Locate, in the data below, the line that contains "Where should I click to: Click the 帮助" and the line that contains "Task: Click the Satışlar shopping cart icon"; reproduce exactly those two lines and every line between them, nothing more.

Stored dataset items -
::::::

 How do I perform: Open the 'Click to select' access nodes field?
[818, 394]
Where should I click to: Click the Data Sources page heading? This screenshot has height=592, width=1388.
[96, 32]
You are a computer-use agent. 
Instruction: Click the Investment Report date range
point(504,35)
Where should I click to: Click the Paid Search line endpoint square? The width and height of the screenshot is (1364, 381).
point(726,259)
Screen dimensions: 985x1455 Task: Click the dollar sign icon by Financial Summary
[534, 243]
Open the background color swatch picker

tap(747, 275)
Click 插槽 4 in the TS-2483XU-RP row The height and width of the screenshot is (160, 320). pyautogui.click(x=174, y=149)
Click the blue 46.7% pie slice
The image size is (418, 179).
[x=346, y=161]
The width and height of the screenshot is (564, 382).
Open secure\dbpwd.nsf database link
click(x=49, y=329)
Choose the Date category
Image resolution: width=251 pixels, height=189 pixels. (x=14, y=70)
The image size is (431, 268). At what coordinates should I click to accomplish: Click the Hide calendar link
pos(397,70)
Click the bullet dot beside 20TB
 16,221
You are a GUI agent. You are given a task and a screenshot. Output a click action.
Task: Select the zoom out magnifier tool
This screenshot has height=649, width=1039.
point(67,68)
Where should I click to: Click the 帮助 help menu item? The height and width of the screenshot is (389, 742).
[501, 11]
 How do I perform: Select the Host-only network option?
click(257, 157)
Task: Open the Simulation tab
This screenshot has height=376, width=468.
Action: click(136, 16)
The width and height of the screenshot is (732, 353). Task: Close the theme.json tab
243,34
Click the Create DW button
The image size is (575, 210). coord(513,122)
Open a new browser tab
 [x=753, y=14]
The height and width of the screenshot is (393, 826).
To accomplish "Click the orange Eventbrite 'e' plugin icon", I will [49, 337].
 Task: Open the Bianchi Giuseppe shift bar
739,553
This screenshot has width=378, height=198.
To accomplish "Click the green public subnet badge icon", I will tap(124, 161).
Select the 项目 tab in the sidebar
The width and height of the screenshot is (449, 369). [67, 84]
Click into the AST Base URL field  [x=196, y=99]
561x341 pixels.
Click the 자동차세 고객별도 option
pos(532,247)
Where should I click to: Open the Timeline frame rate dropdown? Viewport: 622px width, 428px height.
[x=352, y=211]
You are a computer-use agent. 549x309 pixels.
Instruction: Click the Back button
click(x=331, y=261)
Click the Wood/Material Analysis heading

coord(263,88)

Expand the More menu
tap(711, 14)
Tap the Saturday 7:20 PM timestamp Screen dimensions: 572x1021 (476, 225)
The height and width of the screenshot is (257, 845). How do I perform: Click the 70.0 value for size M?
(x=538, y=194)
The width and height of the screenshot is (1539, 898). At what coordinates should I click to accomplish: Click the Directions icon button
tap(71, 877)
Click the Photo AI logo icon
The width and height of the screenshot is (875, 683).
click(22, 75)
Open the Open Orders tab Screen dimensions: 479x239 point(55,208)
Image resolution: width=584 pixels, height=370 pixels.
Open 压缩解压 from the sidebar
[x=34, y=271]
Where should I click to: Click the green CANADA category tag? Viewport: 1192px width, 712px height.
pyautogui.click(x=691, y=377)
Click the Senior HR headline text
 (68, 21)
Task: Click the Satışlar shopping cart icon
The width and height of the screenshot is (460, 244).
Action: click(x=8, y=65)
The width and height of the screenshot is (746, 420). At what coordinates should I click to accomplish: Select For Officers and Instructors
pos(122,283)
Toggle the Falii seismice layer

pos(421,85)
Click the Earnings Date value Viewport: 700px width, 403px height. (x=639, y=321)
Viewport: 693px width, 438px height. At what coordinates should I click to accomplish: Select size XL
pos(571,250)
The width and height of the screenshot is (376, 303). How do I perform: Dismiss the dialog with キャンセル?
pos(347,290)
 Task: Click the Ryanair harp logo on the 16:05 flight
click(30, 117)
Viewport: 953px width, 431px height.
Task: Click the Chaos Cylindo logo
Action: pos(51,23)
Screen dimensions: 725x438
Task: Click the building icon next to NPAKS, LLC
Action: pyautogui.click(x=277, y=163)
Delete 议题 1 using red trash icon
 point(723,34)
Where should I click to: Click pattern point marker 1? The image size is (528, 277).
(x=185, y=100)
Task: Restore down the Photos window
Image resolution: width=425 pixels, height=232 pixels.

::::::

Task response -
Where should I click to: Click the 帮助 help menu item? The height and width of the screenshot is (389, 742).
[501, 11]
 How do I perform: Select the Host-only network option?
click(257, 157)
Task: Open the Simulation tab
This screenshot has height=376, width=468.
Action: click(136, 16)
The width and height of the screenshot is (732, 353). Task: Close the theme.json tab
243,34
Click the Create DW button
The image size is (575, 210). coord(513,122)
Open a new browser tab
 [x=753, y=14]
The height and width of the screenshot is (393, 826).
To accomplish "Click the orange Eventbrite 'e' plugin icon", I will [49, 337].
 Task: Open the Bianchi Giuseppe shift bar
739,553
This screenshot has width=378, height=198.
To accomplish "Click the green public subnet badge icon", I will tap(124, 161).
Select the 项目 tab in the sidebar
The width and height of the screenshot is (449, 369). [67, 84]
Click into the AST Base URL field  [x=196, y=99]
561x341 pixels.
Click the 자동차세 고객별도 option
pos(532,247)
Where should I click to: Open the Timeline frame rate dropdown? Viewport: 622px width, 428px height.
[x=352, y=211]
You are a computer-use agent. 549x309 pixels.
Instruction: Click the Back button
click(x=331, y=261)
Click the Wood/Material Analysis heading

coord(263,88)

Expand the More menu
tap(711, 14)
Tap the Saturday 7:20 PM timestamp Screen dimensions: 572x1021 (476, 225)
The height and width of the screenshot is (257, 845). How do I perform: Click the 70.0 value for size M?
(x=538, y=194)
The width and height of the screenshot is (1539, 898). At what coordinates should I click to accomplish: Click the Directions icon button
tap(71, 877)
Click the Photo AI logo icon
The width and height of the screenshot is (875, 683).
click(22, 75)
Open the Open Orders tab Screen dimensions: 479x239 point(55,208)
Image resolution: width=584 pixels, height=370 pixels.
Open 压缩解压 from the sidebar
[x=34, y=271]
Where should I click to: Click the green CANADA category tag? Viewport: 1192px width, 712px height.
pyautogui.click(x=691, y=377)
Click the Senior HR headline text
 (68, 21)
Task: Click the Satışlar shopping cart icon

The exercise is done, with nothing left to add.